╭──
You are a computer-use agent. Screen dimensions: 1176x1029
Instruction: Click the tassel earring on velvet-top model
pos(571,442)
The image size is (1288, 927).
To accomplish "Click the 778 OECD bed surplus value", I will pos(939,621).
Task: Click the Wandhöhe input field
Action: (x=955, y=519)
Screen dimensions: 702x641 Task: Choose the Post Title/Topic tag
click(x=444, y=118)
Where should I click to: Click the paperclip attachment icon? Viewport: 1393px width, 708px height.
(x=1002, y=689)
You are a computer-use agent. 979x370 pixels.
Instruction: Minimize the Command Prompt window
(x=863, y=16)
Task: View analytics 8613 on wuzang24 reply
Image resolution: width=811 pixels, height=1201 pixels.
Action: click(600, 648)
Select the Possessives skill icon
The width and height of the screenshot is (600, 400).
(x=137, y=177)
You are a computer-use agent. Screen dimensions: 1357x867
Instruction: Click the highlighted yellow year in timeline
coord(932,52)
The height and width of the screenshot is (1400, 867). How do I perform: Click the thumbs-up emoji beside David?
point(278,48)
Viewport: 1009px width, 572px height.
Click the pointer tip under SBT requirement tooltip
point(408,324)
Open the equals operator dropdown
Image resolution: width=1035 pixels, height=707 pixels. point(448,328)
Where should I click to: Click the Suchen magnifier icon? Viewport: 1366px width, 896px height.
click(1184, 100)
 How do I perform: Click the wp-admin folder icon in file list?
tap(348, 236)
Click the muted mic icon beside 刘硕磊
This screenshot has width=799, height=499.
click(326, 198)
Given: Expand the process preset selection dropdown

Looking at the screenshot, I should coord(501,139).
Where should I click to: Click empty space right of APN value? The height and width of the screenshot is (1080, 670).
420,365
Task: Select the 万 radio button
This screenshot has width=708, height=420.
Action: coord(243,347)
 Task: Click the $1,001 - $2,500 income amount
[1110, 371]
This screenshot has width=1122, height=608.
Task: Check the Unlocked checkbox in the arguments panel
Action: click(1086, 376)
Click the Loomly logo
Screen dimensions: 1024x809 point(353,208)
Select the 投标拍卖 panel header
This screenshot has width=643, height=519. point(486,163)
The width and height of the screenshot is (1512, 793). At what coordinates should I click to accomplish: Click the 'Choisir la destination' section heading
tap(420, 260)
╰──
- _REQUIRED WORK_: Print the records above exactly as they appear.

- _REPLY_:
You are a computer-use agent. Screen dimensions: 1176x1029
Instruction: Click the tassel earring on velvet-top model
pos(571,442)
The image size is (1288, 927).
To accomplish "Click the 778 OECD bed surplus value", I will pos(939,621).
Task: Click the Wandhöhe input field
Action: (x=955, y=519)
Screen dimensions: 702x641 Task: Choose the Post Title/Topic tag
click(x=444, y=118)
Where should I click to: Click the paperclip attachment icon? Viewport: 1393px width, 708px height.
(x=1002, y=689)
You are a computer-use agent. 979x370 pixels.
Instruction: Minimize the Command Prompt window
(x=863, y=16)
Task: View analytics 8613 on wuzang24 reply
Image resolution: width=811 pixels, height=1201 pixels.
Action: click(600, 648)
Select the Possessives skill icon
The width and height of the screenshot is (600, 400).
(x=137, y=177)
You are a computer-use agent. Screen dimensions: 1357x867
Instruction: Click the highlighted yellow year in timeline
coord(932,52)
The height and width of the screenshot is (1400, 867). How do I perform: Click the thumbs-up emoji beside David?
point(278,48)
Viewport: 1009px width, 572px height.
Click the pointer tip under SBT requirement tooltip
point(408,324)
Open the equals operator dropdown
Image resolution: width=1035 pixels, height=707 pixels. point(448,328)
Where should I click to: Click the Suchen magnifier icon? Viewport: 1366px width, 896px height.
click(1184, 100)
 How do I perform: Click the wp-admin folder icon in file list?
tap(348, 236)
Click the muted mic icon beside 刘硕磊
This screenshot has width=799, height=499.
click(326, 198)
Given: Expand the process preset selection dropdown

Looking at the screenshot, I should coord(501,139).
Where should I click to: Click empty space right of APN value? The height and width of the screenshot is (1080, 670).
420,365
Task: Select the 万 radio button
This screenshot has width=708, height=420.
Action: coord(243,347)
 Task: Click the $1,001 - $2,500 income amount
[1110, 371]
This screenshot has width=1122, height=608.
Task: Check the Unlocked checkbox in the arguments panel
Action: click(1086, 376)
Click the Loomly logo
Screen dimensions: 1024x809 point(353,208)
Select the 投标拍卖 panel header
This screenshot has width=643, height=519. point(486,163)
The width and height of the screenshot is (1512, 793). At what coordinates should I click to accomplish: Click the 'Choisir la destination' section heading
tap(420, 260)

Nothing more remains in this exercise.